-- Excerpt provided follows --

Twitter is the best way for trainers, horse owners, handicappers and fans to connect, exchange information and news, and interact with fans that I’ve ever seen. It’s great – you can get updates and photos on Animal Kingdom from Graham Motion (@GrahamMotion), find out the latest on Rachel Alexandra from Stonestreet Farm (@StonestreetFarm), find out what Julien Leparoux (@julienleparoux) is up to, and all sorts of other great inside information. And from a trainer or owner’s standpoint, it’s a great way to connect with the fans, farms, and handicappers that make our sport possible.
Twitter’s feedback is overwhelmingly positive within the horse racing community. People really look forward to getting information from the horse’s mouth (sorry!) and are thrilled to engage in dialogue with people who are usually inaccessible in real life. And for trainers especially, it’s a great way to get your name out there. You become the person that fans look to as a racing authority, and it adds a level of transparency to the training process.
Give me a few examples of people or racing institutions using Facebook or Twitter to their best advantage?
I mentioned Graham Motion, Stonestreet Stables and Julien Leparoux on Twitter; there are countless more, and I’ve actually been in the process of curating lists of people to follow for fans new to Twitter here.
As far as Facebook is concerned, a lot of farms shine there, and Keeneland’s Facebook page is just a masterpiece. Of course, I’m also very partial to the Tampa Bay Downs social media, and Santa Anita does a great job on both Facebook and Twitter as well. I’m hoping to do a lot more coordinating with tracks in the future, because social media is a great way to communicate with local audiences and get some new folks to the races. Promotions, big racing days, videos, photos – these are the things that really speak to Facebook fans and get them through the turnstiles.
Isn’t one of the biggest hurdles our game has to overcome is the intimidation factor (i.e., not knowing how to handicap or how to place a bet)? How can social media play a role there?
Absolutely. And social media once again is a great answer to the problem. One of my favorite things the NTRA does for fan education was already in place when I started there: Night School. It’s a great program, and I think it’s a great way to ease new horseplayers into the sport. Fan education is so important, and YouTube is a great way to actually show people how to wager. It’s completely judgment-free; if you don’t understand something, the computer doesn’t mind if you rewind.

-- Excerpt provided concluded --

** Questions to answer **
a - Translate this sentence from the horse racing interview into Spanish: "Fan education is so important, and YouTube is a great way to actually show people how to wager."
b - Reproduce the horse racing interview word for word from "I mentioned Graham" to "to Twitter here.".
The data comes from a source other than the interview.

-- Provided information follows --

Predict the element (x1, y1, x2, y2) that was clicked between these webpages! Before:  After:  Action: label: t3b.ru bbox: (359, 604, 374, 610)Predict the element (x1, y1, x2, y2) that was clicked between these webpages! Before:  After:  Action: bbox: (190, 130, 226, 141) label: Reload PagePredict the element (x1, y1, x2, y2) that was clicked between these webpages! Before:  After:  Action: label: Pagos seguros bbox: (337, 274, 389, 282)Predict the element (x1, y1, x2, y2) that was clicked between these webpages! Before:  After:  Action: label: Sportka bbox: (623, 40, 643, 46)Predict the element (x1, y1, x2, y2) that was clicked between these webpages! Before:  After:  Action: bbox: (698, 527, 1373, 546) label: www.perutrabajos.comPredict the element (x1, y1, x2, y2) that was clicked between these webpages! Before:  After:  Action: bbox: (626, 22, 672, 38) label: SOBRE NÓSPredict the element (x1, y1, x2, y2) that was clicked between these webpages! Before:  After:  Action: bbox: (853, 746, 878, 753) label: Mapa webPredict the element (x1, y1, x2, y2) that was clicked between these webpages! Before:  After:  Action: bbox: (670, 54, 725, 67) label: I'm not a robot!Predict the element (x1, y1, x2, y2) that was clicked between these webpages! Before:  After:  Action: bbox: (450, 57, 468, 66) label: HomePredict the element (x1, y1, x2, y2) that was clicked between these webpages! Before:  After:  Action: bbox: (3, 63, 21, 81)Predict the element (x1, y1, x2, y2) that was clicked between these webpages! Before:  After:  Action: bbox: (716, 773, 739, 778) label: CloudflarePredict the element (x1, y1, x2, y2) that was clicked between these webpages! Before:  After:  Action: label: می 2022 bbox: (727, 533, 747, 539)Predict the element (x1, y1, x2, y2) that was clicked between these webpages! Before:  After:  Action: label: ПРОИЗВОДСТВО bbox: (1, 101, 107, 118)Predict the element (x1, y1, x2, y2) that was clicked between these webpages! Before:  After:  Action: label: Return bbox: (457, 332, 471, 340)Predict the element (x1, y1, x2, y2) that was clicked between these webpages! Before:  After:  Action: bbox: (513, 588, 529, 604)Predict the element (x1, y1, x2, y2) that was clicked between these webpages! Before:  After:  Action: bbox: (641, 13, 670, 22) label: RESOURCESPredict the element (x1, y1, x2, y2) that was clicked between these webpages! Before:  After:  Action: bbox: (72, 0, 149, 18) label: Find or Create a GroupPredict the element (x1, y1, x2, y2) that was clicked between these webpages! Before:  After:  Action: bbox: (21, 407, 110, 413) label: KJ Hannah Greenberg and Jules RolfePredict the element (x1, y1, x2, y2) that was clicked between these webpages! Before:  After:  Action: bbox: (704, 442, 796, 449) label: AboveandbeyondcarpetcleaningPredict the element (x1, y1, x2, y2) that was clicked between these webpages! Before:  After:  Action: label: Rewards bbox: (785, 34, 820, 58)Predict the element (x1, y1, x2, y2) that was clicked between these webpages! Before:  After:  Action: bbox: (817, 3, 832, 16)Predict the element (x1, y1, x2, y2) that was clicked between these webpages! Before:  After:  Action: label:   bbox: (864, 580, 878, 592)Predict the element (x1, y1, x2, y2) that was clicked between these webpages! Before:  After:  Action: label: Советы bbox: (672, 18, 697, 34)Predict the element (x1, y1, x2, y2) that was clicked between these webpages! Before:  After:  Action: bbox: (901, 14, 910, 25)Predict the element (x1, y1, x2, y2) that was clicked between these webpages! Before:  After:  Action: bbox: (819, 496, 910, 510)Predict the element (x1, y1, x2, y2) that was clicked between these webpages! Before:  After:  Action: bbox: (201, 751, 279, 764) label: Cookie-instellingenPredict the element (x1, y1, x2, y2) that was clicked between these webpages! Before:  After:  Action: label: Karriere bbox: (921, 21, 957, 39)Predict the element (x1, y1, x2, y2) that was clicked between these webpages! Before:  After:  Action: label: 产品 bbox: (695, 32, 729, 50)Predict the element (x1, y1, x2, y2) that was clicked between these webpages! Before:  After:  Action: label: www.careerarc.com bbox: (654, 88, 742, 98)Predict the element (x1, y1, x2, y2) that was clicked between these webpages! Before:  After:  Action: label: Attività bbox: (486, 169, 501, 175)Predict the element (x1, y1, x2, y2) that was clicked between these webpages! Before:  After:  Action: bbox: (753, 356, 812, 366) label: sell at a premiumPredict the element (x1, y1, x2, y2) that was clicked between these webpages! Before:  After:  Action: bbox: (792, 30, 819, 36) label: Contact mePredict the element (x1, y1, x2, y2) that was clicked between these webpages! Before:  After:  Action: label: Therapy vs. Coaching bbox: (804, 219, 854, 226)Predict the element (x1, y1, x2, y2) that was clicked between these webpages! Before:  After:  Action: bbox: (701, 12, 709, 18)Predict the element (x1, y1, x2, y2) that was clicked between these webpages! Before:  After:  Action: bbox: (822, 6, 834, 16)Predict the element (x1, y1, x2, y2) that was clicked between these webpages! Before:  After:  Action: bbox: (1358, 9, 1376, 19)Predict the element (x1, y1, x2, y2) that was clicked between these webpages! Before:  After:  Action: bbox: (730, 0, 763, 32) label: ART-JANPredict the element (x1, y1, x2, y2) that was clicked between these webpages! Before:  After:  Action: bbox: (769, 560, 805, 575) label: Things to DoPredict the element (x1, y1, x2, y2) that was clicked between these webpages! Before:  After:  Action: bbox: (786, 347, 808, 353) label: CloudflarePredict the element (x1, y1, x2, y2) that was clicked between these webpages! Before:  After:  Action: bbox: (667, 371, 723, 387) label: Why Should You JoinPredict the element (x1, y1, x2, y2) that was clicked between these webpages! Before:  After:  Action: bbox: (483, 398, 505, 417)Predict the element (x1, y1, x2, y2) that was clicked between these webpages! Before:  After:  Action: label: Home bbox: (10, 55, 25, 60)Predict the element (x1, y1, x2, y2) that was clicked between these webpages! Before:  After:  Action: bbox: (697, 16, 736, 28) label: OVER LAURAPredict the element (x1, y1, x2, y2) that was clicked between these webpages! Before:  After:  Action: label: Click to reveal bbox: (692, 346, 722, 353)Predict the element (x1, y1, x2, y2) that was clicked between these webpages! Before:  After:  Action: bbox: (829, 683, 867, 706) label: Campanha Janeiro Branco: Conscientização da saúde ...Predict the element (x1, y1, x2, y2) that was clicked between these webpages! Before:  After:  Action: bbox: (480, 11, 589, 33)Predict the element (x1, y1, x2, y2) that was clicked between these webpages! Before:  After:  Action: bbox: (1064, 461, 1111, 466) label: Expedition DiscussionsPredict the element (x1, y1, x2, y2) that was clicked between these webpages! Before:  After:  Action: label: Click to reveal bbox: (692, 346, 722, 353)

-- Provided information concluded --

** Solutions **
a - La educación de los aficionados es muy importante, y YouTube es una excelente manera de mostrarle realmente a la gente cómo apostar.

b -
I mentioned Graham Motion, Stonestreet Stables and Julien Leparoux on Twitter; there are countless more, and I’ve actually been in the process of curating lists of people to follow for fans new to Twitter here.